Is this the most efficient way for a computer to find Prime Numbers in a range?

This is the method I came up with to find Prime Numbers in a customised range of numbers. This question is not about whether this is the most readable or logical way of doing it (which I hope it is), but whether this is the most time/energy efficient way for the computer to compute this function.

If you have any tips, feel free to comment :)
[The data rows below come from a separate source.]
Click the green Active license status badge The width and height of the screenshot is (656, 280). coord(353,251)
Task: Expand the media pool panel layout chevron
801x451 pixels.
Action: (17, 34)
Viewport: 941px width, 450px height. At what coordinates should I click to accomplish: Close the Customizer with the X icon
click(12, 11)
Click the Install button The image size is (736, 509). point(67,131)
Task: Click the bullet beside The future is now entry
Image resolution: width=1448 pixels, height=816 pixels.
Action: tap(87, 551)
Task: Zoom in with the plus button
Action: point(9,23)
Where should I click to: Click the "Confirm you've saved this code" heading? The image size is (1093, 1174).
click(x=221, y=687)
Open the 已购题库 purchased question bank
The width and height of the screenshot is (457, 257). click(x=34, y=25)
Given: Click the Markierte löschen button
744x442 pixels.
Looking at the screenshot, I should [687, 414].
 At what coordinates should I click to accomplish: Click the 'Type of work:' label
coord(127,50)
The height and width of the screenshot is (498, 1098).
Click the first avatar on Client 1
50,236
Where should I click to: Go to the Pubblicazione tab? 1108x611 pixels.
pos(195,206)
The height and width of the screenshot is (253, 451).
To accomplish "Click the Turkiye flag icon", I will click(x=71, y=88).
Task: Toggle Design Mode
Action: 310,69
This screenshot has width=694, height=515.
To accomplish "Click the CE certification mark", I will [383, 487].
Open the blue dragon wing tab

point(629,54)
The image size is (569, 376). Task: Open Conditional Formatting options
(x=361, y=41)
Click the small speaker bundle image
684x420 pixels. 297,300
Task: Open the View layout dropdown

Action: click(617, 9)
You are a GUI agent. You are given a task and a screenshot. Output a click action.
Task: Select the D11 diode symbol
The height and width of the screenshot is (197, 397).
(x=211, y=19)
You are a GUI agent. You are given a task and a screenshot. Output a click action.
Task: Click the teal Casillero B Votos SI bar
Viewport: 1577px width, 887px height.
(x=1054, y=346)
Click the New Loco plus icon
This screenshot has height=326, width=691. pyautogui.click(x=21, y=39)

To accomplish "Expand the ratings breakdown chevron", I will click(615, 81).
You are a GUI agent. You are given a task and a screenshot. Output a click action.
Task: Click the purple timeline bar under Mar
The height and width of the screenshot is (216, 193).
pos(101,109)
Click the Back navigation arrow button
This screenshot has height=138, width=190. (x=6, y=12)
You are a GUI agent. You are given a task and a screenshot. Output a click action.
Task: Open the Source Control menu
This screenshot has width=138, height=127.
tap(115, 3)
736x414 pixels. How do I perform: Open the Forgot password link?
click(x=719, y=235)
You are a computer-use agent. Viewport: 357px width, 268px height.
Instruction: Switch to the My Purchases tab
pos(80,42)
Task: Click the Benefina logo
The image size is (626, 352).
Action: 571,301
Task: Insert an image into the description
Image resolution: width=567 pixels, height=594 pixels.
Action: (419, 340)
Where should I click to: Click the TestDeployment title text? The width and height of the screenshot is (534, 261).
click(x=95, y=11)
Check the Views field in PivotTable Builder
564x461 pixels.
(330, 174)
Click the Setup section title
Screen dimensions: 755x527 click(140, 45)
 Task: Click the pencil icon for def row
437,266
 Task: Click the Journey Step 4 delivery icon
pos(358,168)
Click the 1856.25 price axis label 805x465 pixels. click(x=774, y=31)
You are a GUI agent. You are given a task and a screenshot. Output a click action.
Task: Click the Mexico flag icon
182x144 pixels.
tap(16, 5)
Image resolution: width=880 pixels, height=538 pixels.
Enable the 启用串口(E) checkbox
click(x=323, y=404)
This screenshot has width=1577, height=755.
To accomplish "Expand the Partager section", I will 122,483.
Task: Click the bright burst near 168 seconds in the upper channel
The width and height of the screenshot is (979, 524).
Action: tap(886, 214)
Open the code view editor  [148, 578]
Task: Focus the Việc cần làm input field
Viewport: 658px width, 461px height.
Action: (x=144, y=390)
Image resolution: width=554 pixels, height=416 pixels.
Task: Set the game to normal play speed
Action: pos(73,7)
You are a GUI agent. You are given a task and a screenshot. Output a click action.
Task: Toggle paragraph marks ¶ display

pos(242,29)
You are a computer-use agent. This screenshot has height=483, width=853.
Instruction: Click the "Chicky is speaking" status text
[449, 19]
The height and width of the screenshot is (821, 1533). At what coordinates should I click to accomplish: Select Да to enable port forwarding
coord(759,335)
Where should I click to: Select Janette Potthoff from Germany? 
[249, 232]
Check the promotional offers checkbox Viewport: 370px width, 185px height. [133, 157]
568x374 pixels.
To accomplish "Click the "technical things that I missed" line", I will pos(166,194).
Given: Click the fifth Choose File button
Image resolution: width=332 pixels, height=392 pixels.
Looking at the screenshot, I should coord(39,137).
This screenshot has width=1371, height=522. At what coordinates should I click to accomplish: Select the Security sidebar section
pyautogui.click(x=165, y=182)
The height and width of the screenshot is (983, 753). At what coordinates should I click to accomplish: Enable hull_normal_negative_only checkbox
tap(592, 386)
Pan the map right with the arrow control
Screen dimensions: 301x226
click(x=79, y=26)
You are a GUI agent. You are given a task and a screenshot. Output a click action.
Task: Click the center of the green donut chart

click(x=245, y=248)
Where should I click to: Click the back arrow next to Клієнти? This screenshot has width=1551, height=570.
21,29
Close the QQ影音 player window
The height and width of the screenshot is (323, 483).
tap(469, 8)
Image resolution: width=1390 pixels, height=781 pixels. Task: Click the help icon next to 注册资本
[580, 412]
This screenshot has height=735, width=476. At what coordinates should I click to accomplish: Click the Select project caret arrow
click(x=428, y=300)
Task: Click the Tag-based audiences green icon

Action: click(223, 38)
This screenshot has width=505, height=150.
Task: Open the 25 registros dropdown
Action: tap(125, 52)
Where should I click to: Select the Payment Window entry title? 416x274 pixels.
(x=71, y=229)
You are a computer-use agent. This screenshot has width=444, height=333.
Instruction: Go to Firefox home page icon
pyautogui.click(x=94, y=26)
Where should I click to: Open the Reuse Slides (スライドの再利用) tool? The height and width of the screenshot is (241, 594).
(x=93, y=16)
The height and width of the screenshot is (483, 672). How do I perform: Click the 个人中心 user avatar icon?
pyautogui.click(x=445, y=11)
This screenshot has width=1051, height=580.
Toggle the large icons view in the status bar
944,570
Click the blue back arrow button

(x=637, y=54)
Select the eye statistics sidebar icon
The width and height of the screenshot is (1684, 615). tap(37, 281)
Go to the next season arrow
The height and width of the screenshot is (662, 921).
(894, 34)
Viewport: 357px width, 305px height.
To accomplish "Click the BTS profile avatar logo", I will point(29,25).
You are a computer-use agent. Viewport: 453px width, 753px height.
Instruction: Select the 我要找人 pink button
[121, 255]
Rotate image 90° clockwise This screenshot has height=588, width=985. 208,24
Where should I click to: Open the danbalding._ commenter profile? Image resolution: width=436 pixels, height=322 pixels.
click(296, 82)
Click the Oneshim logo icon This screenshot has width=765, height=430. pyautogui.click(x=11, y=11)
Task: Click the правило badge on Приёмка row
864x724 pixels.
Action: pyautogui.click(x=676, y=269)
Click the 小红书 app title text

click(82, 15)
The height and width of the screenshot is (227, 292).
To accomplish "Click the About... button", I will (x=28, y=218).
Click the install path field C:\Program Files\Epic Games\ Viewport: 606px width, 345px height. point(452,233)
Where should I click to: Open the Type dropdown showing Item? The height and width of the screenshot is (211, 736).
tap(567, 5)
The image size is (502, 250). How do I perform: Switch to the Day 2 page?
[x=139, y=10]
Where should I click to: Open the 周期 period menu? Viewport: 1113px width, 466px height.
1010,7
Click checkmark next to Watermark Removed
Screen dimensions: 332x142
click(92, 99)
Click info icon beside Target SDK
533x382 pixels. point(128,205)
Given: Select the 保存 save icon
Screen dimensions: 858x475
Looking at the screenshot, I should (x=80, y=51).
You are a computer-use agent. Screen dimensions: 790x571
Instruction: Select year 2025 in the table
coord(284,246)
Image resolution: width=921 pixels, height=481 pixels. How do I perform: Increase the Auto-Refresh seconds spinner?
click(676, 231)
func searchPrimeNumbers (#from: Int, #to: Int) {

for x in from...to {

    if !(x % 2 == 0 || x % 3 == 0 || x % 5 == 0 || x % 7 == 0) ||
                (x == 2 || x == 3 || x == 5 || x == 7) {

        println(" \(x)")

    } else {

        println(x)

    }
}

}

3 Answers

Derrick McIntosh
Derrick McIntosh
2,656 Points

I'm not a math and/or programming expert by any means (yet!), but your code doesn't seem to work for n where n = all positive integers. Unless I'm not reading it right, your code only checks for primes by eliminating numbers wholly divisible by 2, 3, 5, or 7 that are not also 2, 3, 5, or 7. The problem is you can take a number not divisible by these four and square it to obtain a new number that your code would determine to be a prime.

Example:

11 is the next prime number after 7. 11 x 11 = 121. 121 % 2 != 0. 121 % 3 != 0. 121 % 5 != 0. 121 % 7 != 0. 121 is not 2, 3, 5, or 7.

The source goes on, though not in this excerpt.